Au moment où nous abordons la dernière ligne droite avant la fin d’une année 2020 pour le moins particulière, beaucoup annoncent un monde de demain, un hôtel de demain, un tourisme de demain… La pandémie apporte un souffle nouveau à nos métiers, et nous n’aurons pas assez de nos deux mains pour bâtir ce nouveau monde.
Personnellement, je pense que le monde de demain était déjà là hier. Discret, mais bien présent. Certes moins perceptible qu’il ne le sera demain, mais nombre de faisceaux faibles étaient déjà clairement identifiés. On l’a dit et redit, nos clients veulent davantage d’expérience, donner plus de sens à la consommation de biens et services liés au secteur de l’hospitalité, sont à la recherche de saveurs locales et d’empathies sincères. A tous les niveaux, nous devons passer de la commodité du service à la quête insatiable d’expérience pour le client.
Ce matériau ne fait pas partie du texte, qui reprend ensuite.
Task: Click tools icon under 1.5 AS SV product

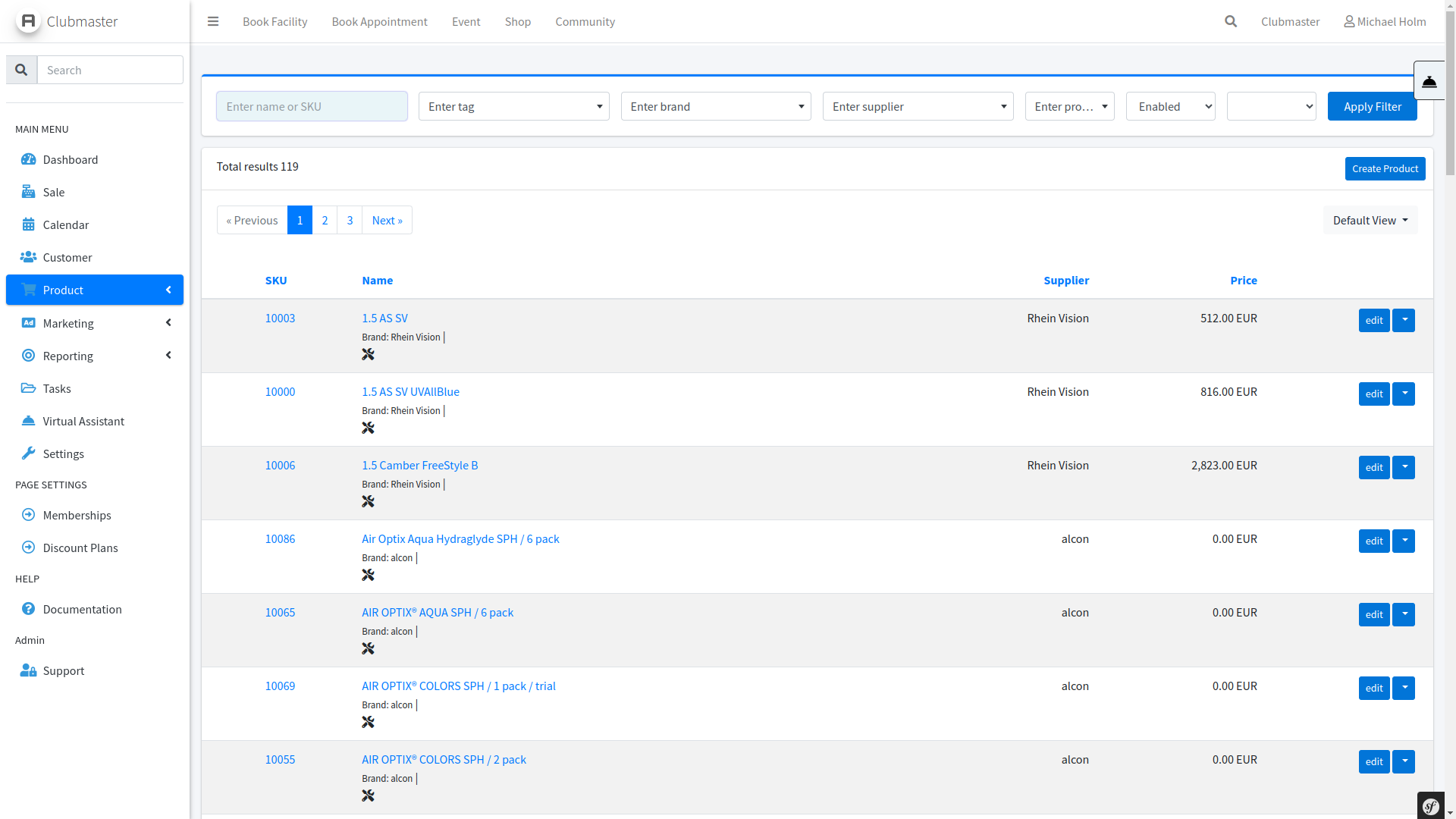Action: [x=369, y=354]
On l’a vu aussi avec les marques, dans tous les secteurs. Prôner une volonté de faire du développement durable ou d’être une entreprise responsable ne suffit plus : il faut maintenant l’incarner avec significativement plus d’authenticité et de sincérité qu’il y a 5 ans. L’heure n’est plus au « greenwashing » ou au « corporate bullshit ». Que l’on soit d’accord ou non, à l’heure des avis clients en ligne, le « name & shame » donne le pouvoir à chaque citoyen de dénoncer publiquement, ou du moins sur les réseaux sociaux, les pratiques qu’ils jugent socialement inacceptables. Ainsi, la réputation dépasse le service ou le produit fourni. Mesurer sa réputation c’est bien, la piloter c’est mieux. La qualité est le résultat d’un processus, celui de la production du service (servuction).
Il ne s’agit pas que de séduire les clients, mais aussi ses propres collaborateurs. Ceux à qui on cherche à donner du sens, qu’on souhaite embarquer dans le projet de l’entreprise. Tout comme les clients, ils observent, scrutent et jugent les démarches opportunistes et marketing en opposition à celles qui transforment en profondeur l’ADN des sociétés.
Clients, collaborateurs, la liste ne s’arrête pas là : ces réflexions concernent tout autant les investisseurs pour le financement, les mairies pour les projets d’implantations, etc.
Concernant l’ADN de nos produits et services dans notre secteur de l’hospitalité, peut-on vraiment parler d’évolution ? Je dirais plutôt un retour à ce qu’étaient les valeurs séculaires de notre métier. Après 30 ans d’industrialisation et de standardisation de nos concepts, depuis une décennie certains produits ont catalysé les nouvelles attentes de nos contemporains et montré la voie.
Au-delà du changement des attentes des clients, les modèles d’investissement évoluent également. Si l’eau s’évapore sous le soleil, il ne semble pas que ce soit le cas des liquidités de la finance sous les feux du COVID-19, du moins pour l’instant. Elles attendent patiemment des cieux plus lisibles et seront l’un des acteurs de la restructuration du marché, mais pas seulement. Le montage classique entre OPCO pour l’exploitation et PROPCO pour les murs tirera des enseignements de cette crise du COVID-19. On peut prédire l’intégration de la valeur murs + fonds, et ainsi le recours plus fréquent à des managers issus d’opérateurs hôteliers traditionnels, ou du third party management.
L’immobilier d’exploitation, qui crée de la valeur sur un actif par son exploitation, restera sans aucun doute attractif dans les prochaines décennies. Son modèle revisité est encore tout jeune et il ne tardera pas à entrer dans la force de l’âge.